We zaten in de tuin van mijn ouders, aan een tafel vol met eten en herinneringen. Het gras was de voorbije dagen flink gegroeid. De lente was zo langzamerhand zomer aan het worden.

Mijn vader had het over Franky, zijn vroeggestorven broertje. Aangereden door een auto op een snelle, kaarsrechte betonweg diep in West-Vlaanderen, diep in de jaren zestig.

Vijf was mijn vader toen het gebeurde, maar zo te horen zinderde de botsing nog altijd na. 'Maar erover praten heb ik wel nooit veel gedaan', zei mijn vader nog. 'Dat deden mijn ouders niet.'

Eerder die avond was ik tot bij de begraafplaats van Deerlijk gereden, het dorp waar ik ben opgegroeid. Ik had mijn auto geparkeerd bij De Berk, de basisschool waar ik ooit mijn allereerste lessen moet hebben gevolgd, en zo was ik de begraafplaats binnengewandeld. De poort stond open. Een bord maande tot stilte aan. Brommers en radio's waren hier niet toegelaten, poepende honden evenmin.
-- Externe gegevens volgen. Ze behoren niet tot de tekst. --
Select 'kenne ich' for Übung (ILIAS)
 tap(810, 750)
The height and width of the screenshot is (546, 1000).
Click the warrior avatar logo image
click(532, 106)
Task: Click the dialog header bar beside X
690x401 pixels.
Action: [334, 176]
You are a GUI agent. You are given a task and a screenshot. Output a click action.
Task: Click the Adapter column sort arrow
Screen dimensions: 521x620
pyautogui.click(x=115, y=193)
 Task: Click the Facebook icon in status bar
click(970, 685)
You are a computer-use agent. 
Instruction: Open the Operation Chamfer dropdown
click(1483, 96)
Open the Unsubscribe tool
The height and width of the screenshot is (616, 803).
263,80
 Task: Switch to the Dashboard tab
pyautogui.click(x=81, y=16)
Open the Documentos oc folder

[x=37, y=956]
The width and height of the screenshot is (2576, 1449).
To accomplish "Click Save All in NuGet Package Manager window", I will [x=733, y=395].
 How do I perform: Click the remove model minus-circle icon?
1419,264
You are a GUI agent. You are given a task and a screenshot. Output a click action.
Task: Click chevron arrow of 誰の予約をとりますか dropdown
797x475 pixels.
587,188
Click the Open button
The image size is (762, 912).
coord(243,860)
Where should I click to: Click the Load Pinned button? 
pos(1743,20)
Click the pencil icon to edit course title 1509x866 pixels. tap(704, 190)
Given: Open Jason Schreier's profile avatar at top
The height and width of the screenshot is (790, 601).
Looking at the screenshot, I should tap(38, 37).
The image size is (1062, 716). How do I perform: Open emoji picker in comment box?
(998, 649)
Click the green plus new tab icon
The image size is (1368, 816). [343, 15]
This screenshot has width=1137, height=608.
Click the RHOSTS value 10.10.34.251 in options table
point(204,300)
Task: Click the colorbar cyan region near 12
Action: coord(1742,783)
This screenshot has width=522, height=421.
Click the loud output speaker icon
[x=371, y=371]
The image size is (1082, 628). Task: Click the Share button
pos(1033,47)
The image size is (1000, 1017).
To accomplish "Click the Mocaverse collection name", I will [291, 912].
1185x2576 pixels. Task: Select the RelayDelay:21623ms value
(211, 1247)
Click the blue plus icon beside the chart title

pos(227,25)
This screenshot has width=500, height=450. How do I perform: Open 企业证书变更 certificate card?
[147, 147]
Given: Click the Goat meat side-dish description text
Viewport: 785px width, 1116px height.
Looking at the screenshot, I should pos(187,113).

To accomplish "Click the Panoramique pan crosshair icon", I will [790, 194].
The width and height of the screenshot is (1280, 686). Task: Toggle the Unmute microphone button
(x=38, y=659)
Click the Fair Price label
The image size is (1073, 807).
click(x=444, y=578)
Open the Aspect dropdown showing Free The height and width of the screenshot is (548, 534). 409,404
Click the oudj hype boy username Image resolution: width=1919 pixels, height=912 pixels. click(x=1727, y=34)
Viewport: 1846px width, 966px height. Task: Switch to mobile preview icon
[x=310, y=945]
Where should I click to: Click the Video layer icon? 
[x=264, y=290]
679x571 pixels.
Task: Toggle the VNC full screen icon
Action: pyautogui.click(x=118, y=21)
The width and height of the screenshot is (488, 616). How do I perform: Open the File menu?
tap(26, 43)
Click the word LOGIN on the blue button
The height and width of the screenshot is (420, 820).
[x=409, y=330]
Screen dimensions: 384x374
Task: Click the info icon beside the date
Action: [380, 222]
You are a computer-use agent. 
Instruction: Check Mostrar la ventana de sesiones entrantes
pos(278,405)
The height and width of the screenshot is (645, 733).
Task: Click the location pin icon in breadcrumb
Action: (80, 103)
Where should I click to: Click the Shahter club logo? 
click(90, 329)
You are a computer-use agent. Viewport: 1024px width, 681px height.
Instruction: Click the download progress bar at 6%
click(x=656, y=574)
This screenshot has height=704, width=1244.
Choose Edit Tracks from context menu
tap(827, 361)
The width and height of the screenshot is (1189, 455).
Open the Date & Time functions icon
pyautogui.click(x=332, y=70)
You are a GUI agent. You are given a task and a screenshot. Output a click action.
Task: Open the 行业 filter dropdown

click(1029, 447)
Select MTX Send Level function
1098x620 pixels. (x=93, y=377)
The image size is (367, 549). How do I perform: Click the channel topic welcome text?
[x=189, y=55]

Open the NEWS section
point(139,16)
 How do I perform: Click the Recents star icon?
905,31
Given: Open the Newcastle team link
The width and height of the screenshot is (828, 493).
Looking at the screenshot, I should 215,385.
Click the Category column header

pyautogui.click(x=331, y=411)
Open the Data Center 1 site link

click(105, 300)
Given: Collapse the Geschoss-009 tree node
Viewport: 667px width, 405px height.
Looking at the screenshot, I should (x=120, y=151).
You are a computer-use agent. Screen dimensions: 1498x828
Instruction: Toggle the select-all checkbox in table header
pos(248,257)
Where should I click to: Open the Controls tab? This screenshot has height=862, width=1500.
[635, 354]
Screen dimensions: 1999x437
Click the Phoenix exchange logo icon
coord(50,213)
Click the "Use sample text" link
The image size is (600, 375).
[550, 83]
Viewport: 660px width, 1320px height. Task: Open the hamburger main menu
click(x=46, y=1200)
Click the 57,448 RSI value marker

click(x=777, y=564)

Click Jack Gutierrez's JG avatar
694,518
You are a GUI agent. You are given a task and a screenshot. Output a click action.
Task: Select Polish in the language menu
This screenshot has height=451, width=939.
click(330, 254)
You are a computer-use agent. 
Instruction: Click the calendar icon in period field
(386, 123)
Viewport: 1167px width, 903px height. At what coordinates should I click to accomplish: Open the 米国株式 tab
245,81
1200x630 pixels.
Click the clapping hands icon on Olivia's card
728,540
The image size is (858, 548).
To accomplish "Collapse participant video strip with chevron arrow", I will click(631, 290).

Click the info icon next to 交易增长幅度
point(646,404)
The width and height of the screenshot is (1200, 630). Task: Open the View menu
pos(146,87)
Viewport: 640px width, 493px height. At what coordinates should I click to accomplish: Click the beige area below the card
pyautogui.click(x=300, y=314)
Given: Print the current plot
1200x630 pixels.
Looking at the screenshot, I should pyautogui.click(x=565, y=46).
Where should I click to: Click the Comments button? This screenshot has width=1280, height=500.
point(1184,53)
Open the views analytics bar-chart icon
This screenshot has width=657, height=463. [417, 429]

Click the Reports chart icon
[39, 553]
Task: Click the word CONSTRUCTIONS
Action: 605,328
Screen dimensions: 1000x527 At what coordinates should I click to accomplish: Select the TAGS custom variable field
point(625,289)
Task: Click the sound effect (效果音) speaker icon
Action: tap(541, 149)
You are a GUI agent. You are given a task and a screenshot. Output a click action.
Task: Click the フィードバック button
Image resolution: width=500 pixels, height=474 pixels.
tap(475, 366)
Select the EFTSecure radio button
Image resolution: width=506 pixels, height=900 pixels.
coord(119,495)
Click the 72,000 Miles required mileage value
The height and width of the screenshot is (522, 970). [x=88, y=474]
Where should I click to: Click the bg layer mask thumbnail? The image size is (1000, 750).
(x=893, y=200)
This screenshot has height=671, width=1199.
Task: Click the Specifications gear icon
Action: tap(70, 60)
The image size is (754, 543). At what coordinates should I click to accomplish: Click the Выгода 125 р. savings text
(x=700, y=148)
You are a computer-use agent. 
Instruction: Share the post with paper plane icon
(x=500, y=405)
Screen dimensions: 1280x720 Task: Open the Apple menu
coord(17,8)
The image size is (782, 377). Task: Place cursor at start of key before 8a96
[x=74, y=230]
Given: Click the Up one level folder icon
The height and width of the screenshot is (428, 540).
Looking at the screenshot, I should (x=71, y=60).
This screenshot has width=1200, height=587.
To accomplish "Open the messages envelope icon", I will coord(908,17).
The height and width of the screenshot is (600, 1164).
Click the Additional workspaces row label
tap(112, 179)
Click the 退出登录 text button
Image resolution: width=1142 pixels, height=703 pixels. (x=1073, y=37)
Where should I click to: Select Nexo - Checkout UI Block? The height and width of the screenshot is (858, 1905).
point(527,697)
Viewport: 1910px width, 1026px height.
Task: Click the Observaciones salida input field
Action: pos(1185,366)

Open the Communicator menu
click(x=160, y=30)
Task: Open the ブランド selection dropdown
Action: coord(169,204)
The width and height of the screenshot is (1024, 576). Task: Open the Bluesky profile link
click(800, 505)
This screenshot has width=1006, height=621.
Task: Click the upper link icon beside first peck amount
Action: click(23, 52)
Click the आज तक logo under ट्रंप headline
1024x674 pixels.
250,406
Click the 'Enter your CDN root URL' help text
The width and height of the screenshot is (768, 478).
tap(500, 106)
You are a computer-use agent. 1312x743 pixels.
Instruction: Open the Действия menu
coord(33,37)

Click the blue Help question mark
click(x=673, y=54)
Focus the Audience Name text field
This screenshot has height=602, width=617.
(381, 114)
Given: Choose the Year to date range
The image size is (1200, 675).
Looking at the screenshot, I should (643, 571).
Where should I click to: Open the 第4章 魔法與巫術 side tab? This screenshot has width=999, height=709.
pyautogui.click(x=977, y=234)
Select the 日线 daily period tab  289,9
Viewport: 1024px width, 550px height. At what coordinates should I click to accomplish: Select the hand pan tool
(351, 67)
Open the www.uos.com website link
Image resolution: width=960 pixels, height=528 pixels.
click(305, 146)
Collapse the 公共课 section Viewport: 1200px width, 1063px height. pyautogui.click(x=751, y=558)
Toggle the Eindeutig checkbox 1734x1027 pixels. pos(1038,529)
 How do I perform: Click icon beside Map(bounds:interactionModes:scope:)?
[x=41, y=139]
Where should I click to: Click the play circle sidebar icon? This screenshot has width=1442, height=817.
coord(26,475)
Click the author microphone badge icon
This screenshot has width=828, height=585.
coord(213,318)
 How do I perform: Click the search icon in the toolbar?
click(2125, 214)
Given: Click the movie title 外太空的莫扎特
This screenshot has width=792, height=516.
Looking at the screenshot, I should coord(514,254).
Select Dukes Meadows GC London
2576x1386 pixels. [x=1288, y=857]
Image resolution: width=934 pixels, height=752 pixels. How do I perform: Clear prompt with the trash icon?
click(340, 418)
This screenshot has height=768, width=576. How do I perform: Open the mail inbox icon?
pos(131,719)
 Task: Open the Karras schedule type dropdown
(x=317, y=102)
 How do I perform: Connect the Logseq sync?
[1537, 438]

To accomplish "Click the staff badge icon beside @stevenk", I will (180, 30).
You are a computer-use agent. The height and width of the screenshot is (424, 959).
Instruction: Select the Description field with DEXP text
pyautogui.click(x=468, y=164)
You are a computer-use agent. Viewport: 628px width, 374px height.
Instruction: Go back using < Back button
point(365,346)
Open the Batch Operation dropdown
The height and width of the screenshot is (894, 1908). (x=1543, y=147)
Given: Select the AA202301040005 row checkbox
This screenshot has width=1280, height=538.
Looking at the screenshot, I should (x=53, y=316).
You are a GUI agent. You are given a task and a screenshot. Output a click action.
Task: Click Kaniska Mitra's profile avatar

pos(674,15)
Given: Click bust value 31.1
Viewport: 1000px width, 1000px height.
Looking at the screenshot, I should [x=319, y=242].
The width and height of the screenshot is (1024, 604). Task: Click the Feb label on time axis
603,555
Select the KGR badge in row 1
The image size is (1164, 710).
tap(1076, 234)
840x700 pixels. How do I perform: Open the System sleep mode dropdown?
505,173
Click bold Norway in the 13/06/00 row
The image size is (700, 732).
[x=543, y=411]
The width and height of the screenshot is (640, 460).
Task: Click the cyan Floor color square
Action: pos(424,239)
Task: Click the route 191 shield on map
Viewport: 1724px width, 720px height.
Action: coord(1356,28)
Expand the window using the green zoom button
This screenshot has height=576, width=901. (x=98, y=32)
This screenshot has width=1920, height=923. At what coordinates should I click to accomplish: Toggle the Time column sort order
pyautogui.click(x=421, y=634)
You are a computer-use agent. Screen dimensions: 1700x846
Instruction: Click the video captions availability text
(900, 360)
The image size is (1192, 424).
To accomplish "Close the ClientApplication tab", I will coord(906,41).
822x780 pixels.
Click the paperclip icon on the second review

Toch vielen de geluiden me als eerste op. De knerpende kiezelsteentjes onder mijn voeten, zo karakteristiek voor kerkhoven. De muziek die vanaf de speelplaats van de basisschool over de door de tijd vervuilde graven uitwaaierde. De vogels: enkele merels, een vink, twee tortelduiven. De geluidsband van de dood, in elk dorp is hij anders.

De begraafplaats lag er verlaten bij. Een vrouw was druk doende met het knippen van de lage buxussen rond het graf van een dierbare. Het ritme van haar heggenschaar deed meditatief aan: open en dicht, open en dicht, open en dicht, tot alle gedachten je hoofd uit zijn gesnoeid.

Langs de oudste graven, die dateren van de tweede helft van de negentiende eeuw, en de middenplaats waar lange tijd een treurwilg en nu een bankje staat, kwam ik bij het andere einde van de begraafplaats. Ik sloeg de laatste rij aan de linkerkant in en bukte tien stappen verder door mijn knieën.

Dag op dag vier jaar geleden was het nu. Wat gaat het leven snel.

'Roger Delmulle (1934-2017)', las ik op zijn grafsteen. 'Uit ons midden, maar niet vergeten.'

Roger.

Mijn grootvader van moederskant.

De man die me op zijn rug nam, in mijn kindertijd, en op handen en voeten door de kamer draafde, als waren we paard en ruiter. De man die me kwam aanmoedigen tijdens voetbalwedstrijden, met in zijn thermos minder koffie dan jenever. De man die me naar de vogels in zijn tuin leerde kijken; vijf beeldjes van vogels telde ik op zijn graf, ik herkende er met wat moeite vinken, mezen en merels in. De man ook met wie ik goed samen kon zwijgen, terwijl mijn grootmoeder koekjes op tafel zette en er op tv alweer een nieuwe wielerwedstrijd voorbijkwam.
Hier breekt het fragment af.